I am working with images of text which have diagrams in it. My images are basically black and white I do not see why I want colors in my images. I got some decent results with default settings but I want to test on grayscale Images too. I am using this tutorial as the base which is by default using AlexyAB's repo for darknet. I think I have to change the config file as:
channels=3 # I think I have to change it to 0
momentum=0.9
decay=0.0005
angle=0 # A link says that I have to comment these all
saturation = 1.5 # This on
exposure = 1.5 # and this one too
hue=.1 # Should I change it to 0 too?
But there is this link which says that I have to comment hue,saturation,angle,exposure etc. I want to know that:
Do I have to save the images as Grayscale in directory or the code will do it by itself?
some other configuration has to be changed apart from the setting channels=1? Setting hue to 0 is also suggested in this link
Do I need to modify some function which deals with loading the images as given in this link as the load_data_detection function
Just changing channels=1 in the config file should work. If not, then comment out other parameters like angle,hue,exposure,saturation and try again
There are posts online and on the official repository suggesting to edit the channels, hue value, etc.

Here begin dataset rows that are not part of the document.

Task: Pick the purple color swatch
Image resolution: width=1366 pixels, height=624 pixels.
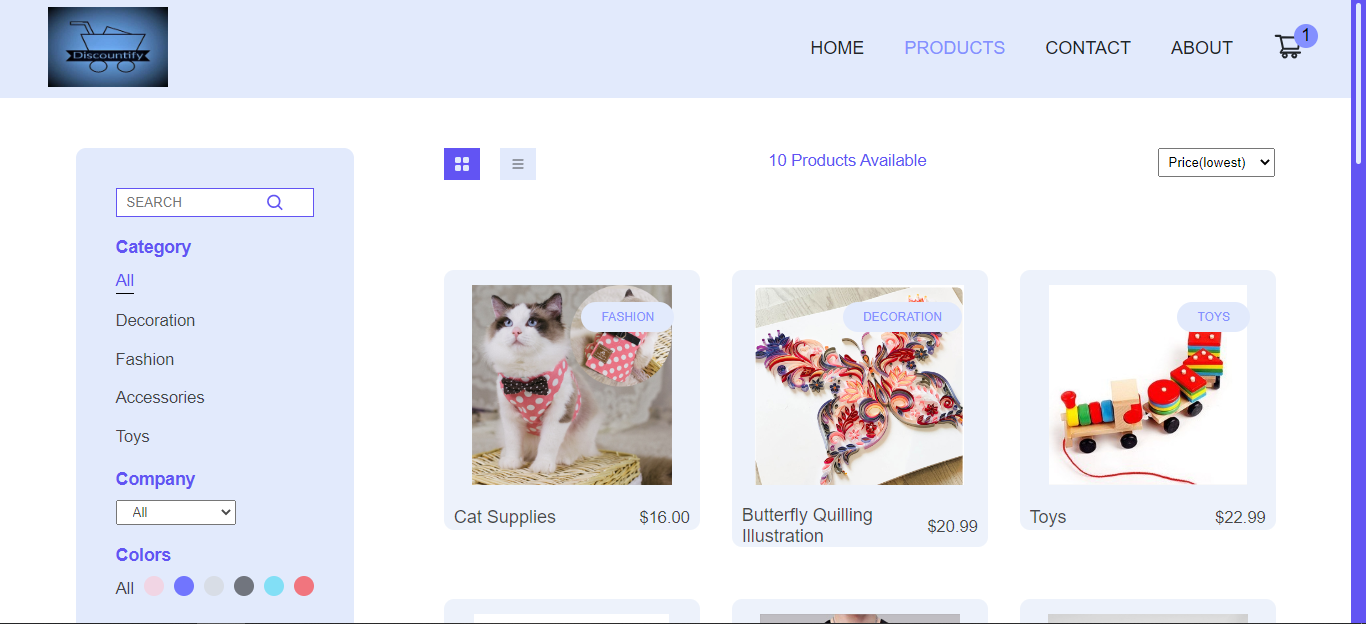Action: tap(184, 586)
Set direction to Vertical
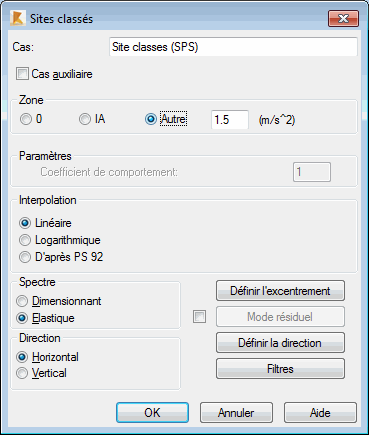The width and height of the screenshot is (369, 435). pyautogui.click(x=22, y=373)
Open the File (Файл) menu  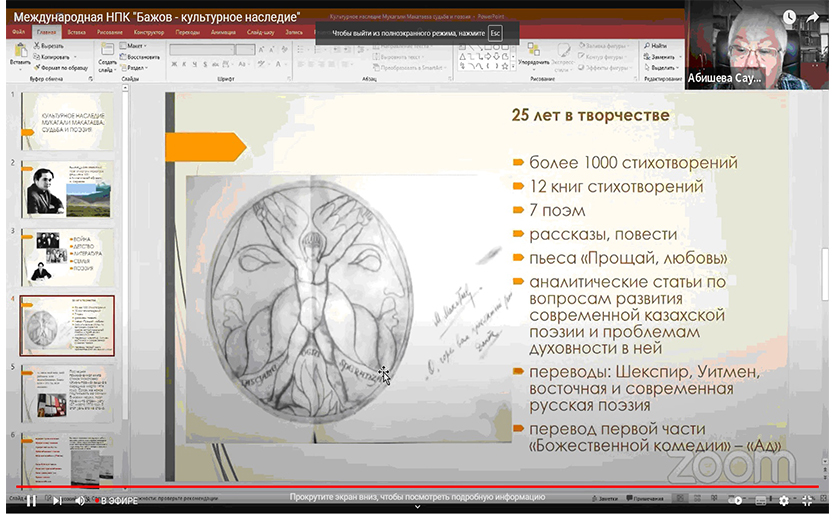point(19,32)
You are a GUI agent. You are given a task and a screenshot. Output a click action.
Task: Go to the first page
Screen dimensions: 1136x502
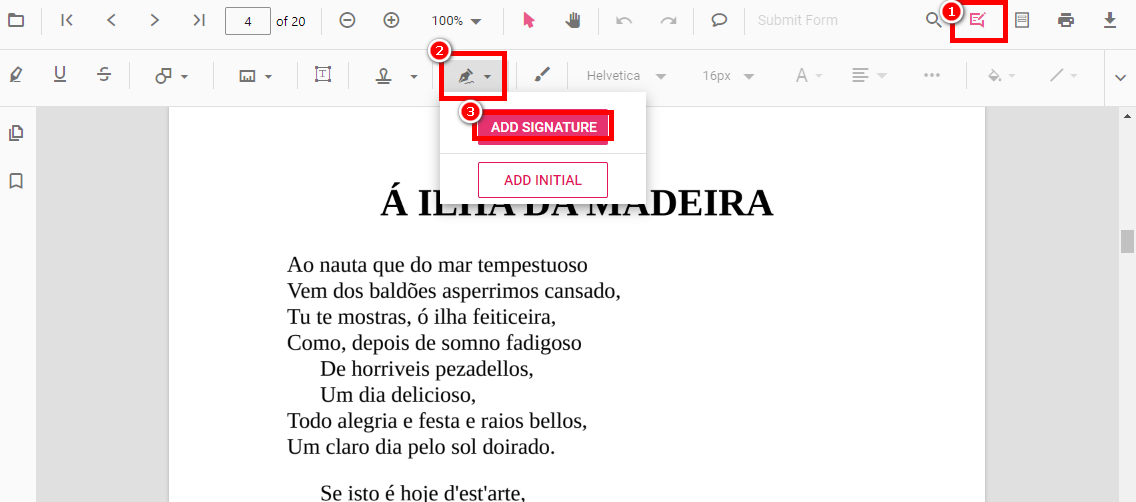click(67, 20)
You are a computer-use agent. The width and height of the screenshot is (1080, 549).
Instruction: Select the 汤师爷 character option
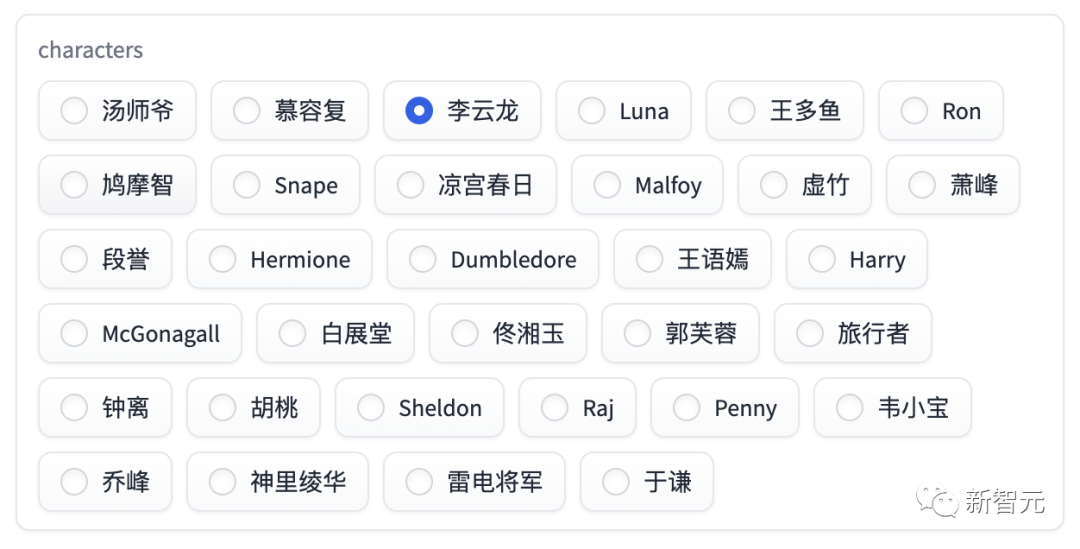117,110
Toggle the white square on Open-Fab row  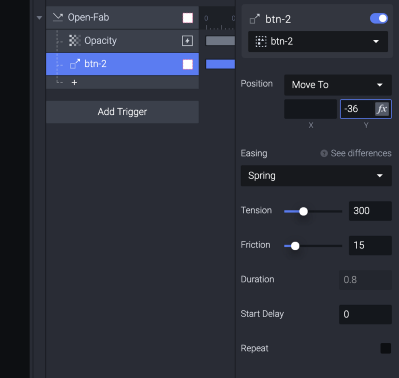188,18
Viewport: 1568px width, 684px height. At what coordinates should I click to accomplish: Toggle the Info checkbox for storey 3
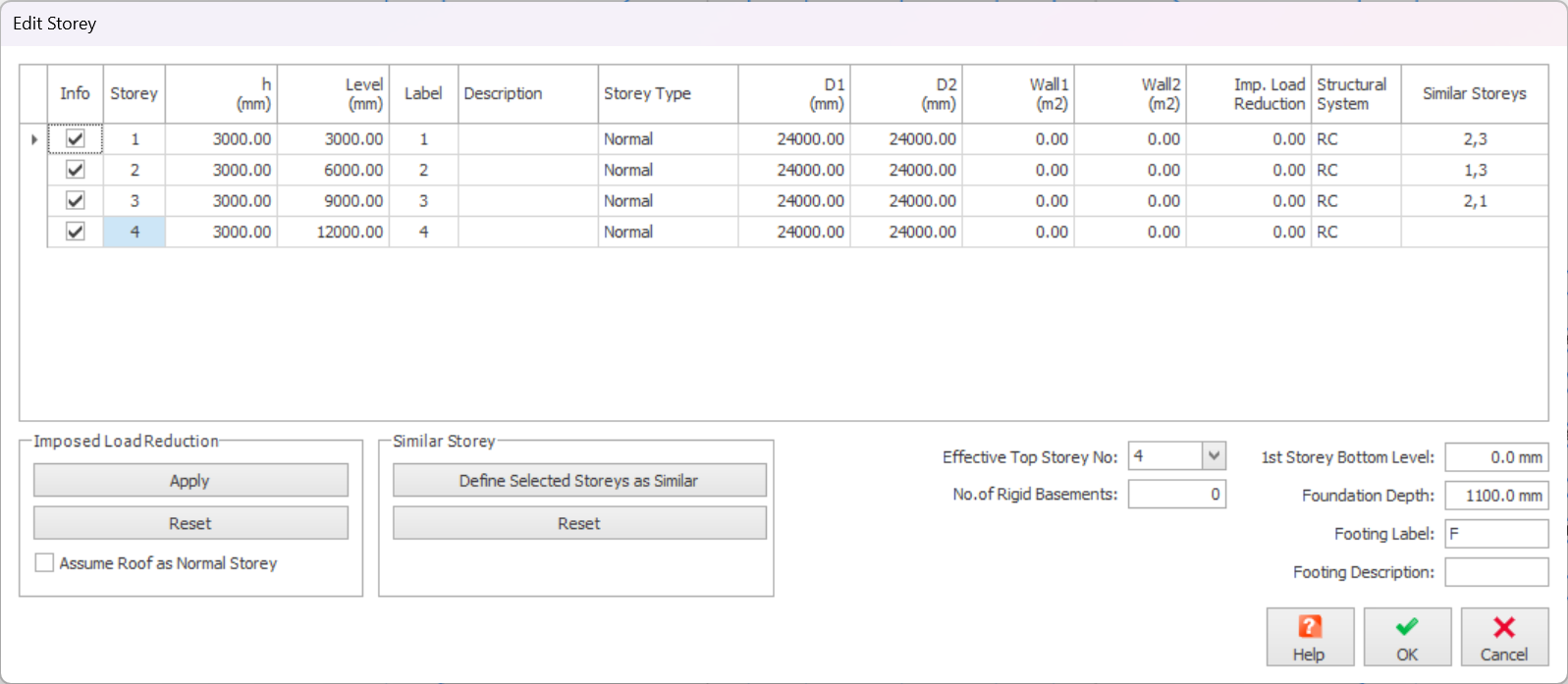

Here is what works for SURE (I tried),
For training set, either take Grayscale images or convert RGB to Grayscale using openCV.
cv2.cvtColor(image, cv2.COLOR_BGR2GRAY)
Train the YOLOv4 AS YOU WOULD FOR RGB, i.e. without messing with channel, hue, etc.
Note:Don't forget to set the steps, batch size, number of channels, etc. as you would do normally for RGB images, just train the model on Grayscale images instead of RGB.
Few personal observations, theoretical explanation of which I couldn't find:
YOLOv4 trained on RGB images, won't work on B&W/Grayscale images.
YOLOv4 trained on B&W/Grayscale images, won't work on RGB.
Hope this helps.
Edit: I'm yet to verify whether this would be computationally more expensive than a model trained with reduced channels. Although it has shown not to reduce/improve the inference times.
Related
I'm new to deep learning and trying cell segmentation with Detectron2 Mask R-CNN.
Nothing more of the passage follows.